Hi,
I am using:
- QIIME 2 Plugin 'rescript' version 2024.5.1 (from package 'rescript' version 2024.5.1).
- Cluster (--mem=200G, -c 12)
- Partial Rescript Code: qiime rescript extract-seq-segments \
--i-input-sequences ${X} \
--i-reference-segment-sequences /scratch/username/rescript/filtered/${Y}.qza \
--p-perc-identity 0.8 \
--p-min-seq-len ${min_seq_len} \
--p-threads 12 \
--o-extracted-sequence-segments ${extracted_output} \
--o-unmatched-sequences ${unmatched_output} \
--verbose
One of the slurm*.out gives me:
SLURM_ARRAY_TASK_ID: 188
X: /scratch/username/rescript/filtered/genbank_8_b/genbank_8_b.fasta.split/genbank_8_b.part_035.qza
Y: ref_ch
min_seq_len: 29
vsearch v2.22.1_linux_x86_64, 376.4GB RAM, 32 cores
https://github.com/torognes/vsearch
Reading file /scratch/username/metacurator/temp/qiime2/username/data/0f6bab7d-ff06-41ad-9942-81d12653a6a3/data/dna-sequences.fasta 100%
171767 nt in 1174 seqs, min 109, max 211, avg 146
Masking 100%
Counting k-mers 100%
Creating k-mer index 100%
Searching 100%
Matching unique query sequences: 95 of 769 (12.35%)
Running external command line application. This may print messages to stdout and/or stderr.
The command being run is below. This command cannot be manually re-run as it will depend on temporary files that no longer exist.

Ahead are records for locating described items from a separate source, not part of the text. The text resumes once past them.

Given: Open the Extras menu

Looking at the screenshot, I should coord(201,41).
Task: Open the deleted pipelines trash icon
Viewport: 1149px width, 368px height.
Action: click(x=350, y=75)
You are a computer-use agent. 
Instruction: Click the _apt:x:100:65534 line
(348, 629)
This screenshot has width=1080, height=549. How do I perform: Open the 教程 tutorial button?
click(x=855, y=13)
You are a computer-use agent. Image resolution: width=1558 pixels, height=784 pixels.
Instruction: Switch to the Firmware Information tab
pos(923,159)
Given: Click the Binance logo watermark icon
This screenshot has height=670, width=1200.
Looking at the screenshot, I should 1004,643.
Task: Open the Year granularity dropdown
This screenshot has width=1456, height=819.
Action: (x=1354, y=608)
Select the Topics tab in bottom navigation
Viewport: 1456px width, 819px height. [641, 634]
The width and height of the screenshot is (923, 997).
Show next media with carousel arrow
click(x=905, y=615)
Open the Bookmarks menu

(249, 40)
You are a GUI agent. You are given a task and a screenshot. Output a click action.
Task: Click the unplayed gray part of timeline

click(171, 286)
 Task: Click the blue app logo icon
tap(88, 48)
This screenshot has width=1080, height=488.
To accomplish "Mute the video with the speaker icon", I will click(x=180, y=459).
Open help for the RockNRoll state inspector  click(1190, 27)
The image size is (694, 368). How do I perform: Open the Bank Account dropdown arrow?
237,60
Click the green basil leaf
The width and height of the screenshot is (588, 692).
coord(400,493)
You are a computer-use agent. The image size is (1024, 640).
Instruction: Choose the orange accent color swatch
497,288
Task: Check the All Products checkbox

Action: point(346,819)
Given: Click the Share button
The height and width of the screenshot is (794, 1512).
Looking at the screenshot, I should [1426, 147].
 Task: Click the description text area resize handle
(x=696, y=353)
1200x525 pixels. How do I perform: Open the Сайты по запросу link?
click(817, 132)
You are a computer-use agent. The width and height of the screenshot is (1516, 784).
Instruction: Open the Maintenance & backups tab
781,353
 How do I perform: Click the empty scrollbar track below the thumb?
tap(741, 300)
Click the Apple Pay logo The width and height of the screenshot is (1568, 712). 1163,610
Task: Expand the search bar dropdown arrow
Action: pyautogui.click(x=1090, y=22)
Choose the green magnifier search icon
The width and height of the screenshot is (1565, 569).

Command: vsearch --usearch_global /scratch/username/metacurator/temp/qiime2/username/data/d90eac1e-3c72-4a54-a72f-a606981bc119/data/dna-sequences.fasta --db /scratch/username/metacurator/temp/qiime2/username/data/0f6bab7d-ff06-41ad-9942-81d12653a6a3/data/dna-sequences.fasta --id 0.8 --strand plus --threads 12 --qmask none --qsegout /scratch/username/metacurator/temp/q2-DNAFASTAFormat-4gbjoyb9 --notmatched /scratch/username/metacurator/temp/q2-DNAFASTAFormat-_lpy2p7u --minseqlength 29
Saved FeatureData[Sequence] to: /scratch/username/rescript/filtered/genbank_8_b/genbank_8_b.fasta.split/processed/genbank_8_b.part_035.qza_ref_ch_extracted.qza
Saved FeatureData[Sequence] to: /scratch/username/rescript/filtered/genbank_8_b/genbank_8_b.fasta.split/processed/genbank_8_b.part_035.qza_ref_ch_unmatched.qza
I am running multiple files using the same reference sequences (4 trnL reference sequences: CD, CH, GH, GD). It seems the reference (seed) sequence is always saved under the same temporary folder (-db /scratch/username/metacurator/temp/qiime2/username/data/0f6bab7d-ff06-41ad-9942-81d12653a6a3/data/dna-sequences.fasta). {{{ --usearch_global /scratch/username/metacurator/temp/qiime2/username/data/d90eac1e-3c72-4a54-a72f-a606981bc119/data/dna-sequences.fasta appears only once in the slurm output }}}. The following command confirms this, as the same temporary folder ID appears in multiple SLURM output files: [ grep -l "0f6bab7d-ff06-41ad-9942-81d12653a6a3" ./slurm*
./slurm-4266924_158.out
./slurm-4266924_161.out
./slurm-4266924_164.out
./slurm-4266924_167.out
./slurm-4266924_170.out
./slurm-4266924_173.out
./slurm-4266924_176.out
./slurm-4266924_179.out
./slurm-4266924_182.out
./slurm-4266924_185.out
./slurm-4266924_188.out
./slurm-4266924_191.out ]
This behavior may lead to the error message: "The command being run is below. This command cannot be manually re-run as it will depend on temporary files that no longer exist." error.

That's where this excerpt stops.